> [PROBLEM REQUIREMENTS] The required output consists solely of the lines from the line containing "Socquettes (994, 2058)" through the end of the records, copied exactly.

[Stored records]
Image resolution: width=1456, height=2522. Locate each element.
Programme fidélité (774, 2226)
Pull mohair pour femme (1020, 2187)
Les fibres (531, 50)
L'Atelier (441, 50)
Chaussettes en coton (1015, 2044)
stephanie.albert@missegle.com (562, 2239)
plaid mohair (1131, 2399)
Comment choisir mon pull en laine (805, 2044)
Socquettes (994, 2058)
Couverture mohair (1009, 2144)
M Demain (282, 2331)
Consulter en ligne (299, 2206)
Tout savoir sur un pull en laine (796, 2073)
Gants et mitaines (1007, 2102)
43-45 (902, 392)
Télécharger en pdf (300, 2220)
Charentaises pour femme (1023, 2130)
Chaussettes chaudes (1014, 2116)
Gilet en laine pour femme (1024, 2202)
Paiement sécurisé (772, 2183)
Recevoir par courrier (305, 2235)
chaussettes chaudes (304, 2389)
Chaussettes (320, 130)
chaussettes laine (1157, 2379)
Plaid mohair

> [REPLY TO THE TASK]
Socquettes (994, 2058)
Couverture mohair (1009, 2144)
M Demain (282, 2331)
Consulter en ligne (299, 2206)
Tout savoir sur un pull en laine (796, 2073)
Gants et mitaines (1007, 2102)
43-45 (902, 392)
Télécharger en pdf (300, 2220)
Charentaises pour femme (1023, 2130)
Chaussettes chaudes (1014, 2116)
Gilet en laine pour femme (1024, 2202)
Paiement sécurisé (772, 2183)
Recevoir par courrier (305, 2235)
chaussettes chaudes (304, 2389)
Chaussettes (320, 130)
chaussettes laine (1157, 2379)
Plaid mohair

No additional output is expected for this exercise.